## ASSIGNMENT
Quote the stretch of the article on Scott Baker's elbow setback from "Until then, left-hander" through "outside the organization.", reproducing every word and punctuation mark.

Scott Baker | File photo
MESA, Ariz. — With the news Tuesday that right-hander Scott Baker has been shut down indefinitely after a setback with his elbow, the starting pitching depth the Cubs built over the winter is gone until at least May.
Baker, who missed all of last season after Tommy John surgery, was expected to open the season in mid-April until he experienced soreness after his first Cactus League start Sunday. An MRI exam Monday showed enough potential problems to prompt a consultation with team doctor Stephen Gryzlo this weekend. The Cubs say they will have no timetable for Baker’s return until then.
“That’s why you build up depth in the first place,” team president Theo Epstein said. “If we didn’t have the numbers that we had coming into camp, we’d be in dire straits right now.”
With Matt Garza (lat strain) not due back until maybe the first week of May, Travis Wood and Carlos Villanueva were plugged into an opening rotation that also includes Jeff Samardzija, Edwin Jackson and Scott Feldman.
“You could always use more,” Epstein said, “but we feel good about the five guys we have taking the ball in April, and we’ll see where we go from there.”
Until then, left-hander Chris Rusin, who pitched five innings against the Texas Rangers on Tuesday, is considered the Cubs’ sixth starter among the healthy ones.
Epstein said the Cubs will look at options outside the organization.
“But we hope the five guys we have can stay healthy until the other two get back,” he said.

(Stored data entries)
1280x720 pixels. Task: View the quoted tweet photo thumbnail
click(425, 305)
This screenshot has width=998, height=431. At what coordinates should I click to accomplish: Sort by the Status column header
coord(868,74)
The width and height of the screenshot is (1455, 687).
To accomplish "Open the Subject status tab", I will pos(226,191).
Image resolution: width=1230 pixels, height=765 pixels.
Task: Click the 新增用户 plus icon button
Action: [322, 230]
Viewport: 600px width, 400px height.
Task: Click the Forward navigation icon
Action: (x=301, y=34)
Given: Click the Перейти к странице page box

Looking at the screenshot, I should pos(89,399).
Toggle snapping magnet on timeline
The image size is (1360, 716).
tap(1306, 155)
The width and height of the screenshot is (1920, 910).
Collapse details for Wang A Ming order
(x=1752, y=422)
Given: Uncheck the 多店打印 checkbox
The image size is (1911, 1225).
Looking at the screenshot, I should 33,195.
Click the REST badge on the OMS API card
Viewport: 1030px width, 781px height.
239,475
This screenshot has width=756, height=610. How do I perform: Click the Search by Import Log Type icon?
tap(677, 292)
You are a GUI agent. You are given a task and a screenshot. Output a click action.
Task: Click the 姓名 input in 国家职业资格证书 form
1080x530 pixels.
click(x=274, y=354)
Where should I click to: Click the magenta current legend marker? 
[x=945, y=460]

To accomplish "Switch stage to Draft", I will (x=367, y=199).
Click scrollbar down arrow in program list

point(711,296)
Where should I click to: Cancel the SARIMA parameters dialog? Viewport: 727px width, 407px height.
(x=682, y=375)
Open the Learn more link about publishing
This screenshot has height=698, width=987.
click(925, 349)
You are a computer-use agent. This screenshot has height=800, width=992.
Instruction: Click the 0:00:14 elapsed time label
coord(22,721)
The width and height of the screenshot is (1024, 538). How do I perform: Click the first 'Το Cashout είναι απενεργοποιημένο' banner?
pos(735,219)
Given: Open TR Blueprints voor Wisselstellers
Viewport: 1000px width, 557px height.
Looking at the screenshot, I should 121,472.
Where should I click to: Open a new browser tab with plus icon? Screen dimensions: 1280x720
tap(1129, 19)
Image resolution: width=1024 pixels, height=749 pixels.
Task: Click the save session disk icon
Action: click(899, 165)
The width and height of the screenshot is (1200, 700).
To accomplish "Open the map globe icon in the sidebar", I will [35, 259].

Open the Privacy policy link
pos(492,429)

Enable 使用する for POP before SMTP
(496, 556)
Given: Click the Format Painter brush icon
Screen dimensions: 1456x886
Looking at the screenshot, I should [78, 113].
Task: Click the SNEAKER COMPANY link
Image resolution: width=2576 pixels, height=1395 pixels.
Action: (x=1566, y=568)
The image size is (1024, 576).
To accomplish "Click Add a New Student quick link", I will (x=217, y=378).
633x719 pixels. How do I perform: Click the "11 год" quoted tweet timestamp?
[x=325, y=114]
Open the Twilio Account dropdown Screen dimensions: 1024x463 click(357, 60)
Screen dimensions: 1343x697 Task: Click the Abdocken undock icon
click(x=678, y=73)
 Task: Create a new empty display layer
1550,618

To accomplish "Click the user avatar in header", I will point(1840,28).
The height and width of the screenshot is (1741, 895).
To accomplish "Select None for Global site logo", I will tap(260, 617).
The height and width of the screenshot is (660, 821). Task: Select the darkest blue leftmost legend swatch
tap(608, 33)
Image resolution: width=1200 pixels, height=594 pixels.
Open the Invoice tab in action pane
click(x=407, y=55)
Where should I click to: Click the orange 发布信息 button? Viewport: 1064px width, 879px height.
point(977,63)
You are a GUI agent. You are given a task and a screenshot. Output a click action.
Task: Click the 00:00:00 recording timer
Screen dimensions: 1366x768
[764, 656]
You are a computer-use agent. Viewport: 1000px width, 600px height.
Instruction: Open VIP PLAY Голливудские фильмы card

## YOUR SOLUTION
Until then, left-hander Chris Rusin, who pitched five innings against the Texas Rangers on Tuesday, is considered the Cubs’ sixth starter among the healthy ones.
Epstein said the Cubs will look at options outside the organization.